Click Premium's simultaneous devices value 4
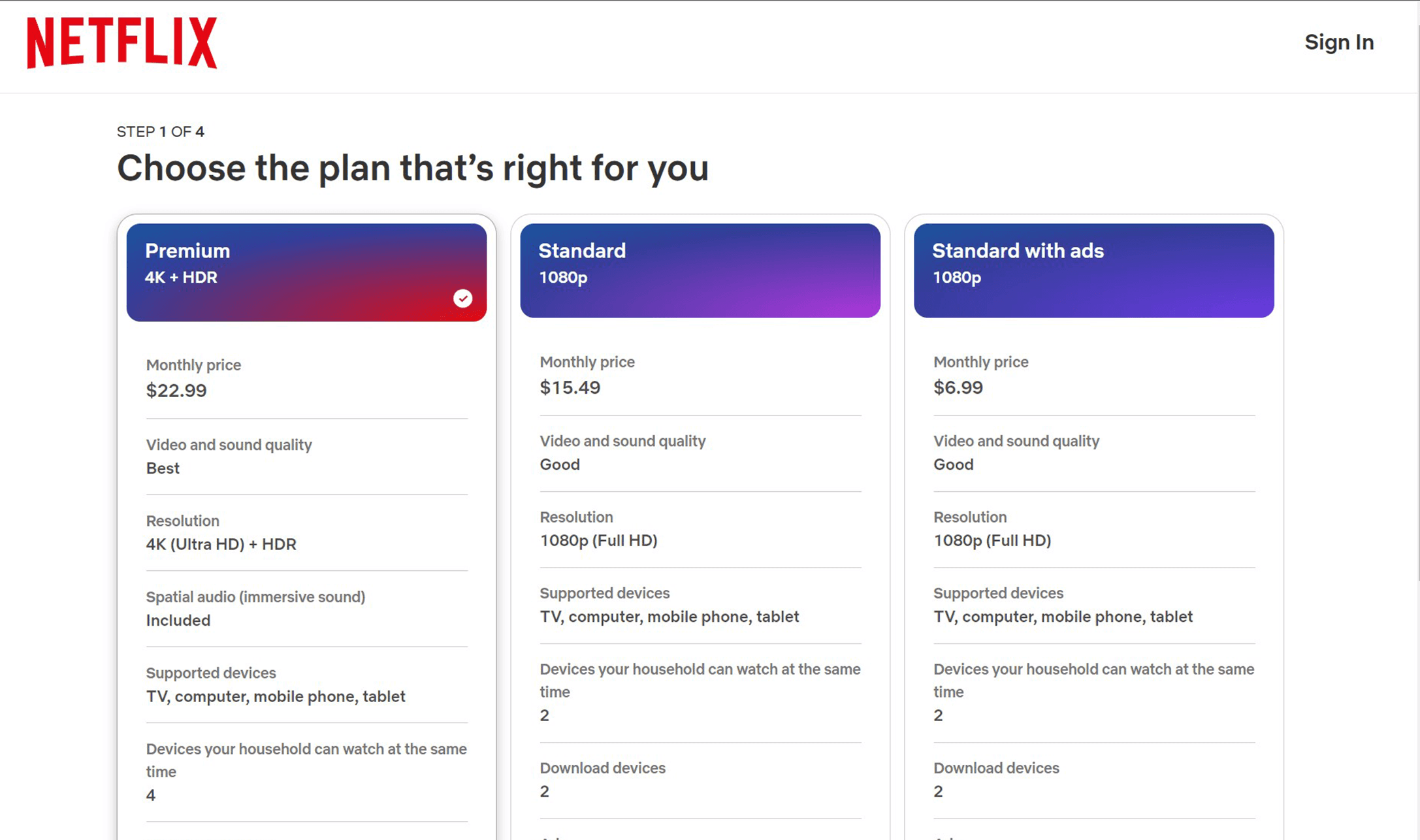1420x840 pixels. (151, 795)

...

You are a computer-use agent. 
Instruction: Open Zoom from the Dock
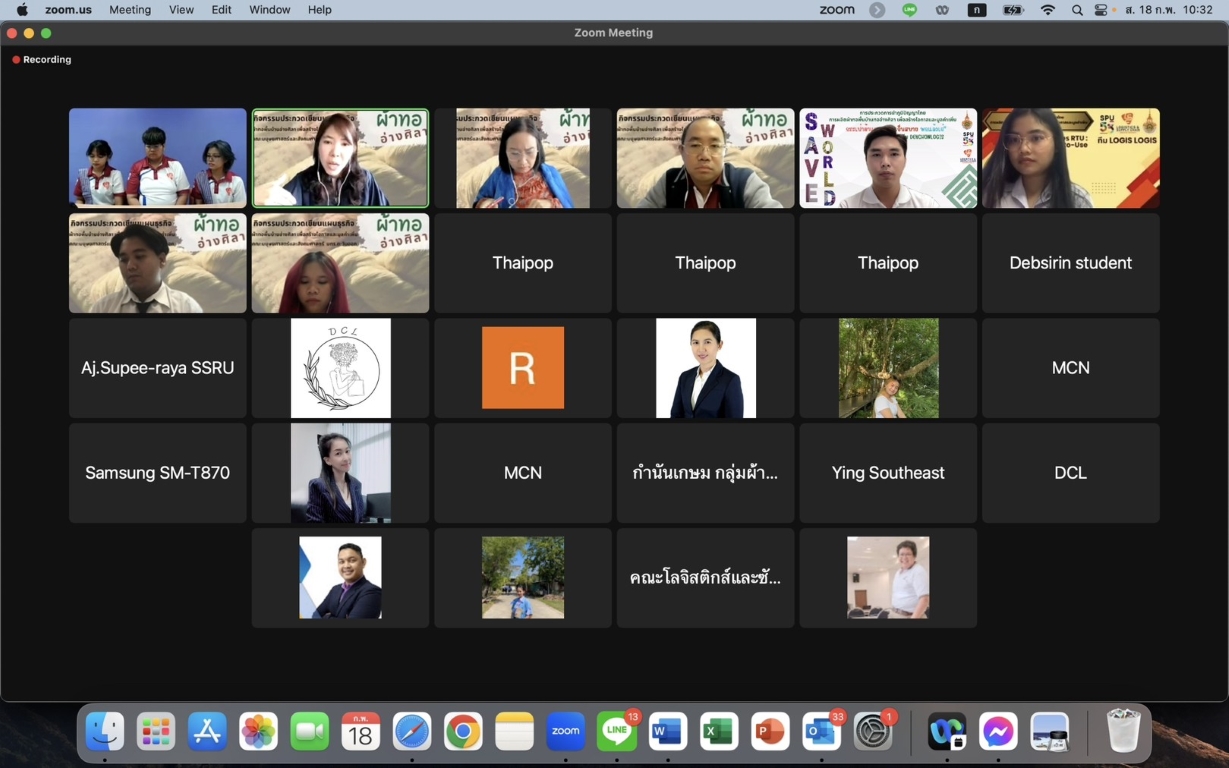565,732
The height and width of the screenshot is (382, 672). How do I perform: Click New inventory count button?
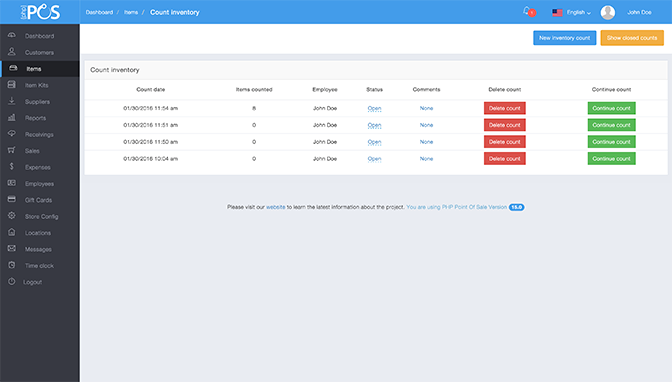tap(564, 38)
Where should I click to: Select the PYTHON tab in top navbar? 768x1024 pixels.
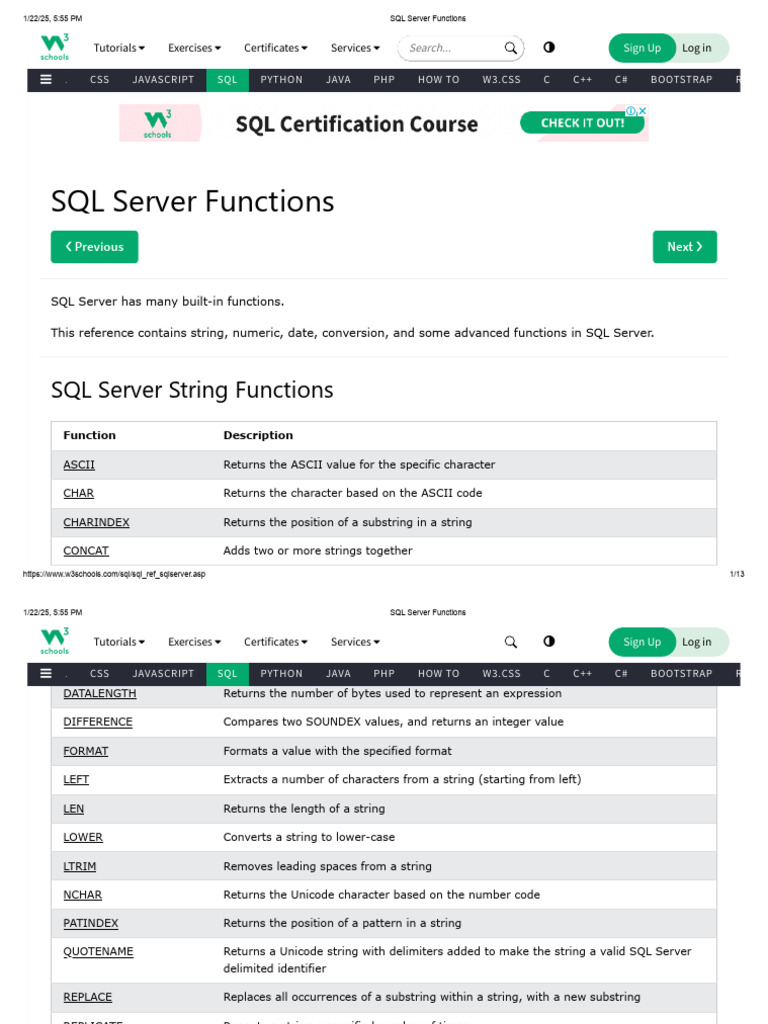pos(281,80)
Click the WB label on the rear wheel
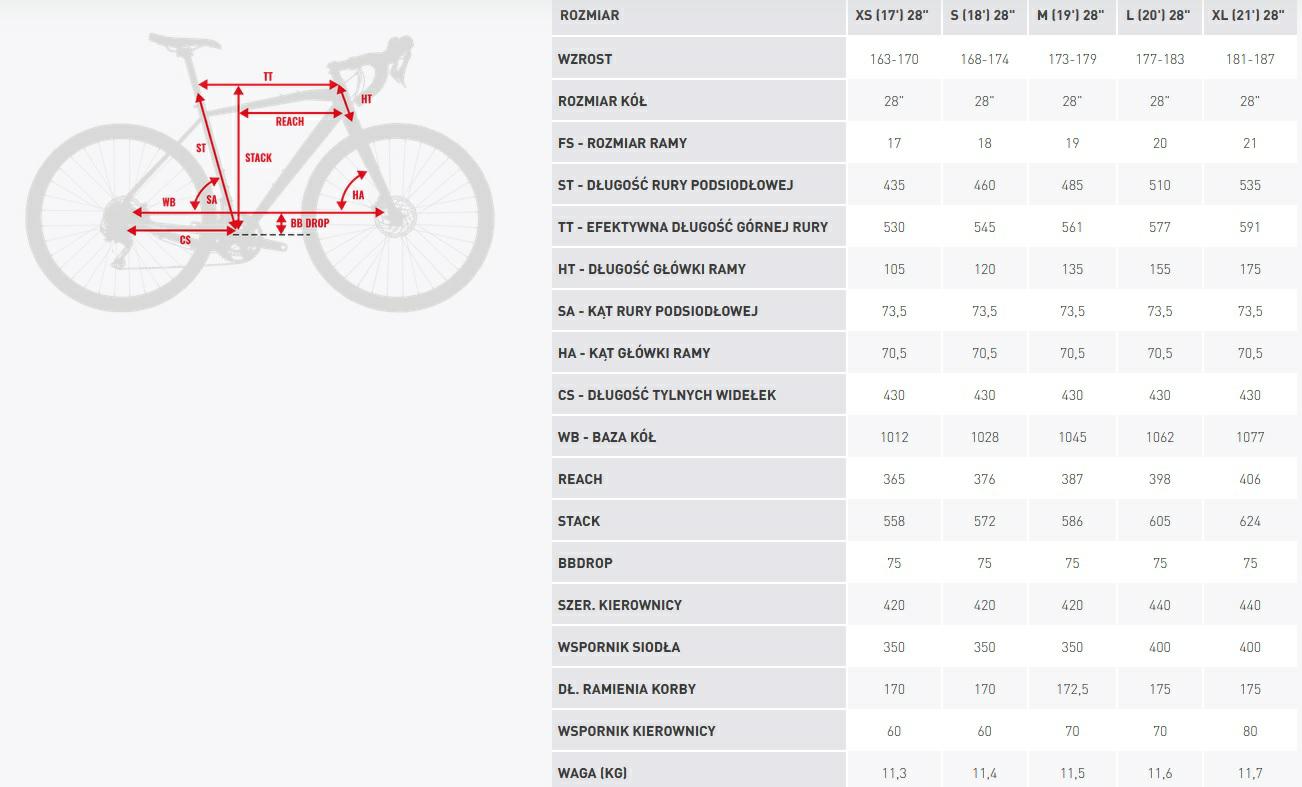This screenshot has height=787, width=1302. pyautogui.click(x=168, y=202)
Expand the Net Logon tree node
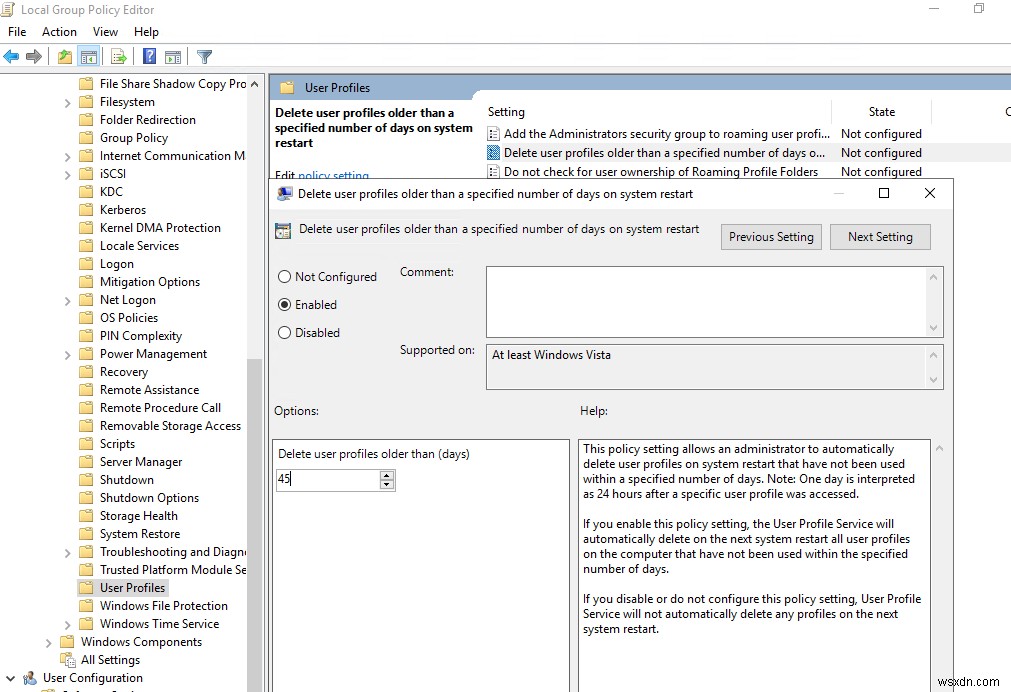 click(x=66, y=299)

> TASK
Can you write out the items word for word, beginning at the line that contains "Click the WB label on the rear wheel" and stopping after the line that contains "click(x=66, y=299)"? Leave the pictures out.

> EXERCISE OUTPUT
Click the WB label on the rear wheel
This screenshot has height=787, width=1302. pyautogui.click(x=168, y=202)
Expand the Net Logon tree node
 click(x=66, y=299)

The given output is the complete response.